According to her biographer, the mathematician and sociologist Mary Esther Trueblood, Benneson was raised in "a large mansion situated above a series of terraces, surrounded by trees and shrubs, and commanding a magnificent view of fourteen miles of the Mississippi". The youngest of four sisters (and a cousin whom her parents raised), Benneson "was a sturdy child, orderly, accurate, self-reliant, ambitious, and persevering". By the age of 8, Benneson was writing and editing a magazine with her sisters and cousin called The Experiment. She was proficient in reading Latin at 12 and "[able] to get at the pith of an argument" and hold her own in conversation.

During her adolescence, Benneson's parents entertained famous personages at their home, including the writers and philosophers Amos Bronson Alcott and Ralph Waldo Emerson; the latter inspired Benneson's further study of philosophy and law. Benneson completed the equivalent of high school studies at the Quincy Academy at 15. That same year, she joined the Friends in Council, a reading group in philosophy composed of prominent Quincy women. When she was 18 years old, Benneson graduated as the valedictorian of the Quincy Female Seminary. She then taught English and composition at the school from 1869 to 1872.

== Higher education ==
In 1875, Benneson began her studies at the University of Michigan (then called Michigan University) in Ann Arbor, which had only begun accepting women as students in 1870. As an undergraduate student, Benneson was part of a community of women who would go on to have successful careers, including her friend Alice Freeman Palmer. She was a successful public speaker—defending, in her first year, the proposition that Homer was the author of the Iliad—and served as the first female editor on the editorial board of The Chronicle, which was at the time the university's leading newspaper. Benneson completed her degree in three years, graduating with a Bachelor of Arts in 1878.

Upon graduation, Benneson applied to Harvard Law School with the written recommendations of five alumni. Harvard rejected her application, asserting that "the equipments were too limited to make suitable provision for receiving women". (Note: Harvard Law School did not begin accepting women as students until 1950.) In 1880, she returned to her alma mater to study at its law school, where she was one of two women in her class. While there, Benneson studied under the Michigan Supreme Court Justices Thomas M. Cooley and James V. Campbell. She was elected class secretary and was an officer of the debate society; she also served as a judge for the Illinois Moot Court. She obtained her Bachelor of Laws in 1880 and a Master of Arts in 1883. After earning her master's degree, she was admitted to the bars of Illinois and Michigan.

== World travels ==

Announcement of Benneson's world tour, in the Daily Quincy Herald, June 10, 1883, p. 3

In 1883, Benneson—who was interested in foreign legal cultures and the status of women—began a two-year and four-month world tour, alongside an unknown young woman from Massachusetts.
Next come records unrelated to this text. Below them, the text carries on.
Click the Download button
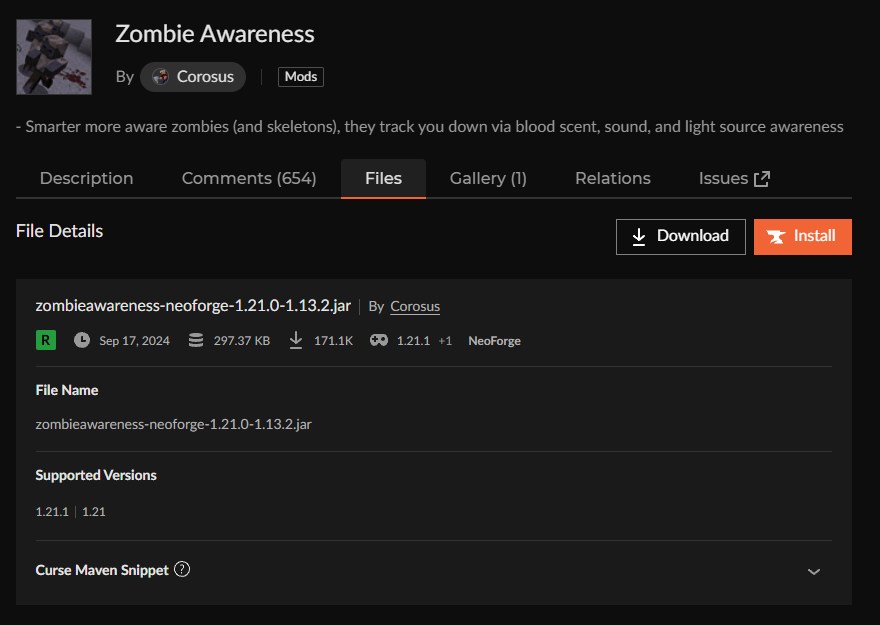This screenshot has width=880, height=625. 680,236
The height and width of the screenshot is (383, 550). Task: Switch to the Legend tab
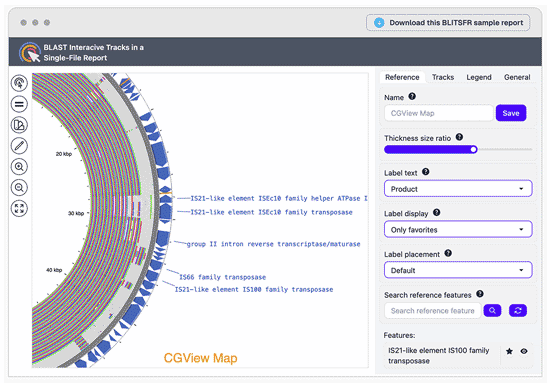(x=479, y=77)
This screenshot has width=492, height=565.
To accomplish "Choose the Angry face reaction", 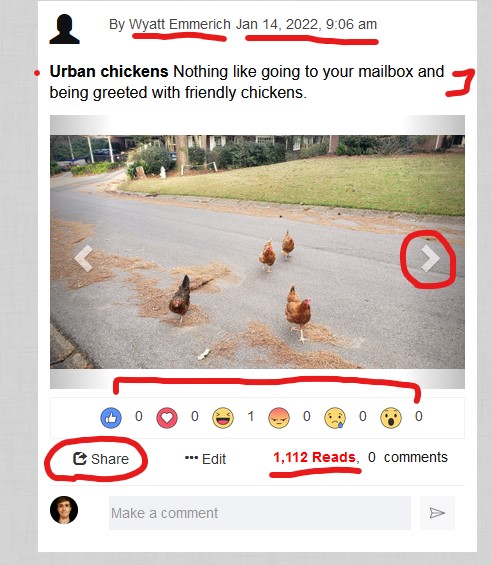I will (279, 418).
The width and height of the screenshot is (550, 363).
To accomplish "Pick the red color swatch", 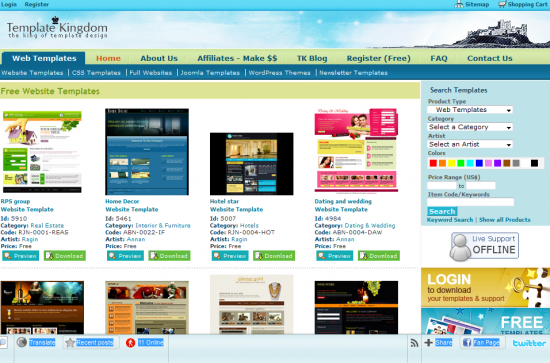I will coord(433,163).
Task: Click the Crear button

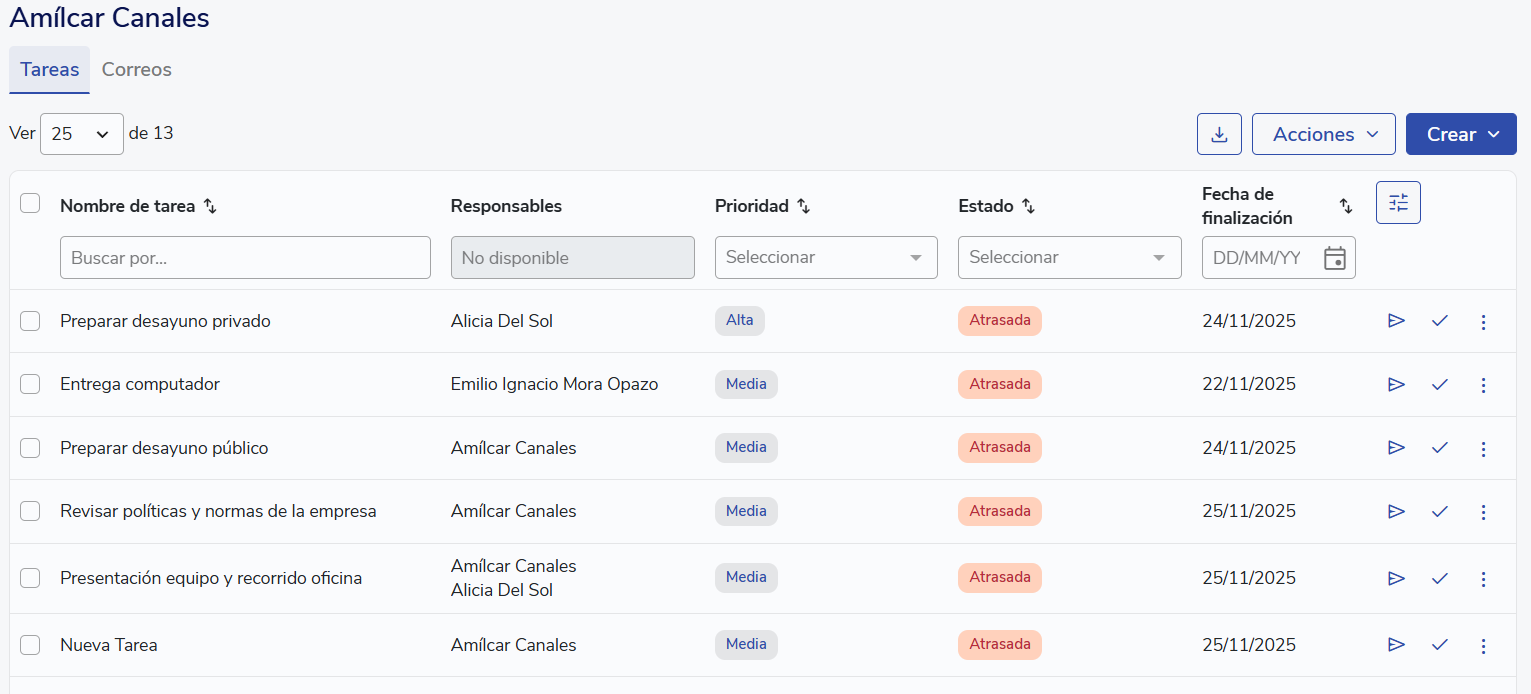Action: [x=1460, y=134]
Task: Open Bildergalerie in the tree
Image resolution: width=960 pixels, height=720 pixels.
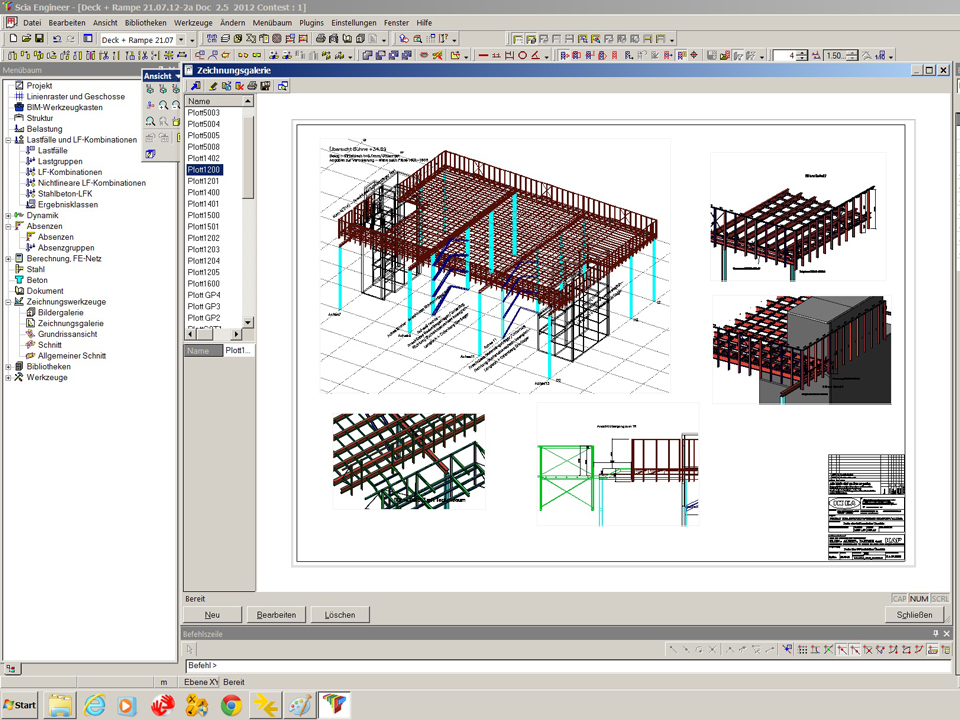Action: click(60, 313)
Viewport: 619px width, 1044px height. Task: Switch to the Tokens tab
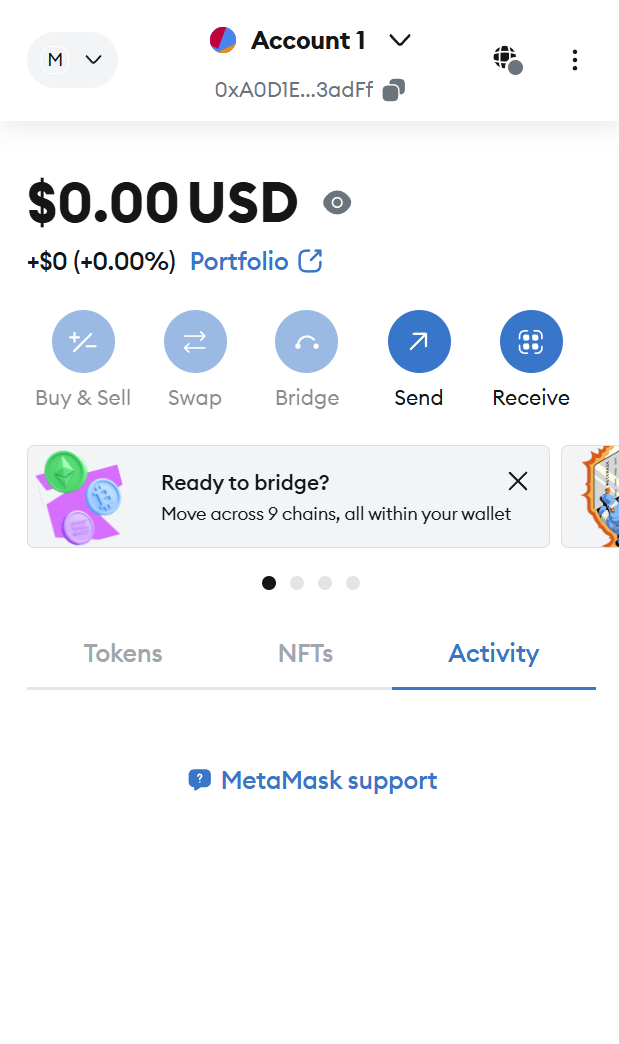tap(123, 654)
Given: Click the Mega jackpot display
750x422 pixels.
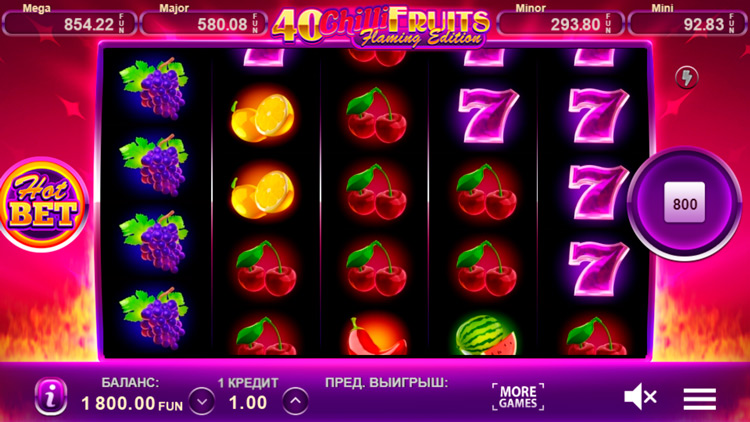Looking at the screenshot, I should [x=70, y=22].
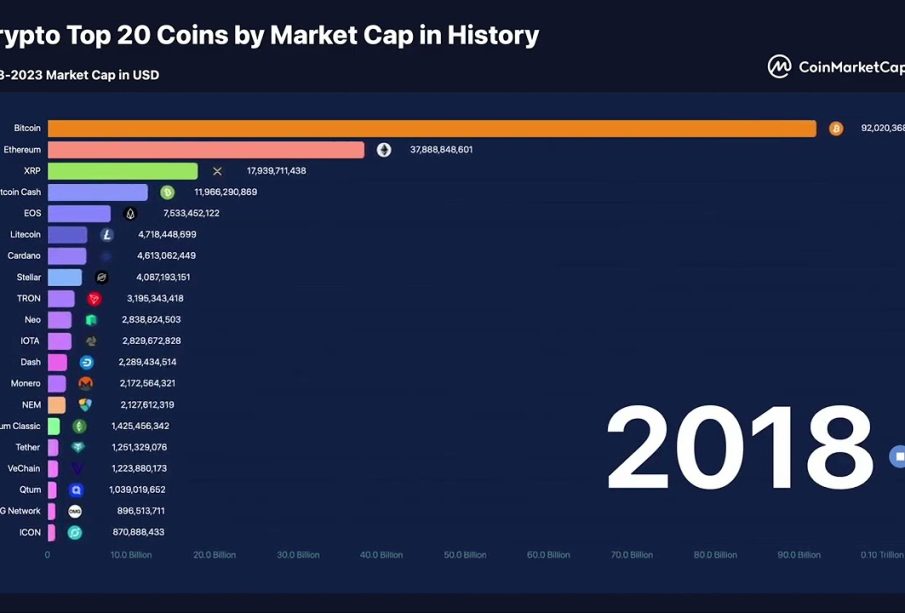This screenshot has height=613, width=905.
Task: Click the red TRON icon
Action: 94,298
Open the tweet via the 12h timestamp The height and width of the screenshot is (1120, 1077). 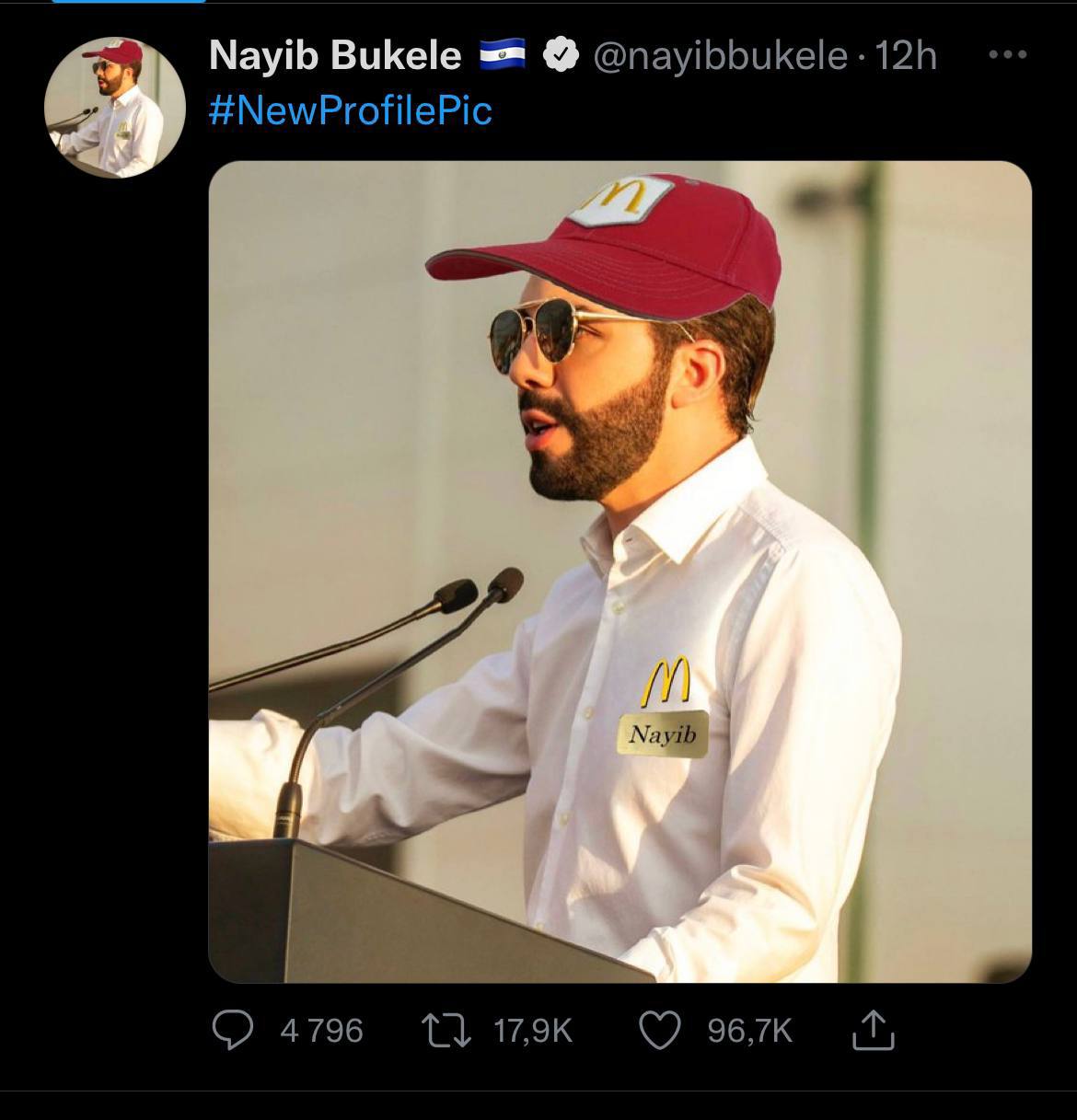click(906, 56)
From San Francisco, "she traveled continually westward, visiting Hawaii, Japan, China, Burma, India, Arabia, Abyssinia, Egypt, Palestine, Turkey, and all of the principal countries of Europe". According to Trueblood, Benneson's tour was "an extended study of the customs, manners, and laws of many nations", and "doors", "both ... to the home and to the heart", "opened easily" to her. In seeking to observe foreign legal cultures, Benneson visited the courts and "governing assemblies" of "the principal civilized countries". Benneson's journey also brought "thrilling incidents", including:

a camping expedition in the Yosemite; horseback rides over the lava tracts to the Burning Lakes and down and up the steep walls of the gulches of Hawaii; the tour of Canton under English escort at the time of the Tonquin War; the elephant and dromedary rides in India and Egypt; the sight of the famous Highland regiment, the Black Watch, marching out to battle, and the sound of the artillery fire of the British squares; a journey with pilgrims returning after Easter from Jerusalem to Damascus; an adventure with brigands in Greece; the coming unawares upon the breathing Hermes of Praxiteles just unearthed; the mountain climbing in Switzerland; the exploration of the Norwegian fjords.

Benneson described her travels in letters, notes, and diary entries, which were published in 1890 in The Unitarian magazine as part of a series called "Palestine To-day". The historian James Ross-Nazzal stated that Benneson's descriptions of people of different races reflected her nativist beliefs. For example, Benneson, writing about her arrival in Greece, stated "how happy she was to leave 'the half-civilized races behind and enter Europe. Like other contemporary women who traveled to Palestine, Benneson also "forwarded racist or stereotypical views of Bedouins", despite having and writing about positive experiences with individual Bedouins. She "treated Palestine's Catholic and Muslim-Arab populations as if they were a monolithic entity", and "she saw Biblical personalities" when interacting with individual Arab people.

== Career ==
After returning from her world tour in 1885, Benneson undertook a series of lectures on her travels in cities across the United States. Starting in Quincy, where she gave 17 talks, Trueblood wrote that "[h]er lectures, everywhere well attended, were found instructive by those who had traveled as well as by those who had not, for with her trained mind and keen perception she was able to give an interpretation as well as a narration of facts." Benneson also briefly worked as an editor of West Publishing's law reports in 1886. She moved to Bryn Mawr College in 1887 for a history fellowship under then-professor Woodrow Wilson, who described her as "a pleasant small person of mind which it will be very hard, but I trust not impossible, to impress".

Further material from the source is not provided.